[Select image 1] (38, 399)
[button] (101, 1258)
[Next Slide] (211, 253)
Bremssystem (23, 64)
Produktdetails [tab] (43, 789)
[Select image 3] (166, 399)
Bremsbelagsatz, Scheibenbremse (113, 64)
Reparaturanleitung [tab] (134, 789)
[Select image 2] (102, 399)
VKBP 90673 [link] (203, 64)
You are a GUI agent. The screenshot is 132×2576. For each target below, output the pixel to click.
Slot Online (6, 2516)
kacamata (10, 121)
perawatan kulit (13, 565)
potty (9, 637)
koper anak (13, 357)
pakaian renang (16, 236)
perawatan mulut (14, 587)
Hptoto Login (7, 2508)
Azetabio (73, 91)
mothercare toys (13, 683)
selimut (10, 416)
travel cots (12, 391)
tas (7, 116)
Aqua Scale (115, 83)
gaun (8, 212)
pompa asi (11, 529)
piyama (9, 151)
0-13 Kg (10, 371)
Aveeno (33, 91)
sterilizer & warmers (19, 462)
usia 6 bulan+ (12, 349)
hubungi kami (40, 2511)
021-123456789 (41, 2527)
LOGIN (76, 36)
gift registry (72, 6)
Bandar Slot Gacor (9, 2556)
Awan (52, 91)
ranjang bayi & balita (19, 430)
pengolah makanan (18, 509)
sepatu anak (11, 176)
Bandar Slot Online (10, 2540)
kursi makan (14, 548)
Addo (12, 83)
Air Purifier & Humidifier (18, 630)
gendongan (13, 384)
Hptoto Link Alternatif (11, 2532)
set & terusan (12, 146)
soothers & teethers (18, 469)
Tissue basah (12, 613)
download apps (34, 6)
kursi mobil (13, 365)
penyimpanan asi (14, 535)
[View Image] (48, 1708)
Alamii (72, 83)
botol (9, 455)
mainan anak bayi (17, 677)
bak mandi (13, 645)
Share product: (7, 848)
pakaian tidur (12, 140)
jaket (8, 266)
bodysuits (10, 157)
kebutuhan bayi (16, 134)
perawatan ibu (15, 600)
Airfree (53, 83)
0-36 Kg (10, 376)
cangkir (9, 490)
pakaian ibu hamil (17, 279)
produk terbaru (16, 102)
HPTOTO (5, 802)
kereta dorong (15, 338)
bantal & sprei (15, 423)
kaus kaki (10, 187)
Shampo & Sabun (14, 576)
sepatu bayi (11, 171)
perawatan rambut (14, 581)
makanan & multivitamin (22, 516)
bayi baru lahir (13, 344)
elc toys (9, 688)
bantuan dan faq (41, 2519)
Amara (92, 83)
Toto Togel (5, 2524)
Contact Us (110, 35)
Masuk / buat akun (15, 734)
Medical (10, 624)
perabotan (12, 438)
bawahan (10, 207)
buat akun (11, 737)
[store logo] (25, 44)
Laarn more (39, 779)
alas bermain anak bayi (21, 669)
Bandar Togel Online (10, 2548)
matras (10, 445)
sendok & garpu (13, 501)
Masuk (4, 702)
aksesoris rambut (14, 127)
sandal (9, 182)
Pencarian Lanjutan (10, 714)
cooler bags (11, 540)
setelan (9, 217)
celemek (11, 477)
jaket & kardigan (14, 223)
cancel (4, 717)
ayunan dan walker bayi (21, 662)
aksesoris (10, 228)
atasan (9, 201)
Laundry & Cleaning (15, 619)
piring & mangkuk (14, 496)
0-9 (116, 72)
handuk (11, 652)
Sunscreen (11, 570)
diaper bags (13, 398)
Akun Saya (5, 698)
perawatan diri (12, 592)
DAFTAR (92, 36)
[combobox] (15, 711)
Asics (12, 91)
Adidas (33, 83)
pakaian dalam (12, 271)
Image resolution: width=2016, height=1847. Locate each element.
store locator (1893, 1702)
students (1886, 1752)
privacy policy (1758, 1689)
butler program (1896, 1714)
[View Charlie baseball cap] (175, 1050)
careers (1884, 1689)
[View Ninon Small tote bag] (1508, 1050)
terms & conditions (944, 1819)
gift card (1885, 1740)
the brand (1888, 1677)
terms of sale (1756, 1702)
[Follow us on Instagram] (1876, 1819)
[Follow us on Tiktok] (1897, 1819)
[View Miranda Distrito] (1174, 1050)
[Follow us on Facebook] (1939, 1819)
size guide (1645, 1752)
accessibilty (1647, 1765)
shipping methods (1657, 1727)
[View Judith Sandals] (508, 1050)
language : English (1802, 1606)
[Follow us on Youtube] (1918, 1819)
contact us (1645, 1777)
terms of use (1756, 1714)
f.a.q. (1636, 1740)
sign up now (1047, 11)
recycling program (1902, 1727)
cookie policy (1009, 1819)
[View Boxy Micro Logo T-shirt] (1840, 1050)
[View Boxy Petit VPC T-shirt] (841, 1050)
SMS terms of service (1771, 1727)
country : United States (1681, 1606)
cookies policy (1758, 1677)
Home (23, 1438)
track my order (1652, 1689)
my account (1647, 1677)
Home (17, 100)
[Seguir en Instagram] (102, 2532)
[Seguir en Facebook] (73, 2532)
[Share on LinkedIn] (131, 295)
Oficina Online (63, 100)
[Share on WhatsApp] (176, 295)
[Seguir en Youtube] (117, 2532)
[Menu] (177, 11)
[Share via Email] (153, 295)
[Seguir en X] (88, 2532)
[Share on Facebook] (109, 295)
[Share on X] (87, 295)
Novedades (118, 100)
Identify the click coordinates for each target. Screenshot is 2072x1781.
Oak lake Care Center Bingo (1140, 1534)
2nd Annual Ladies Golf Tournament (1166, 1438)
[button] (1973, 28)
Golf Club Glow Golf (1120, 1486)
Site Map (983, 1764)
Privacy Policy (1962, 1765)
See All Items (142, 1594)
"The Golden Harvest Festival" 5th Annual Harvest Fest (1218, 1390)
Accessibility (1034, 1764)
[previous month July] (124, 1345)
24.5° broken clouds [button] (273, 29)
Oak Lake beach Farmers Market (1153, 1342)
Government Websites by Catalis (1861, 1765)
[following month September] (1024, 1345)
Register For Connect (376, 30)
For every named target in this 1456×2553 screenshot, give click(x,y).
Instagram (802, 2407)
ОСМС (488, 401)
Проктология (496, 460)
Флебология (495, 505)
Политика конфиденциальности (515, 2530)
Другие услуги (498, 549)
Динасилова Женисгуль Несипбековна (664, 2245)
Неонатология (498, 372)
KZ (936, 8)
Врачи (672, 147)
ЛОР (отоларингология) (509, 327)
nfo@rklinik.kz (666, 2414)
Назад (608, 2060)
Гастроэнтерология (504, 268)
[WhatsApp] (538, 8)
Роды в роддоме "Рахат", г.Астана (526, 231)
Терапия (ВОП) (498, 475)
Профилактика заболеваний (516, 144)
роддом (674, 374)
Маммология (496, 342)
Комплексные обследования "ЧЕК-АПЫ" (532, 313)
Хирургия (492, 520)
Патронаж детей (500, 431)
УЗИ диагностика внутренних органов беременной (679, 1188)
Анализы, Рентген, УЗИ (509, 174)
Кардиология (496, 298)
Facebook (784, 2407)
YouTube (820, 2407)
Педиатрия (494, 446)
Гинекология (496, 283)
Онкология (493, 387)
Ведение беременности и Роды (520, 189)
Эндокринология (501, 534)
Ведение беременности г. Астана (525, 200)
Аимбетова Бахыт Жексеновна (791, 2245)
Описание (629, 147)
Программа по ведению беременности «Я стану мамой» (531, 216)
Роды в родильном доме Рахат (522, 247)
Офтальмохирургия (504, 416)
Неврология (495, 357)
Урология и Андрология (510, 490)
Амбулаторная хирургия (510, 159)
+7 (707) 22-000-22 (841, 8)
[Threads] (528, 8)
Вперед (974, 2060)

-- What to do --
For every line of the material that holds the word "Boxy", make a copy.

-- Result of the task --
[View Boxy Micro Logo T-shirt] (1840, 1050)
[View Boxy Petit VPC T-shirt] (841, 1050)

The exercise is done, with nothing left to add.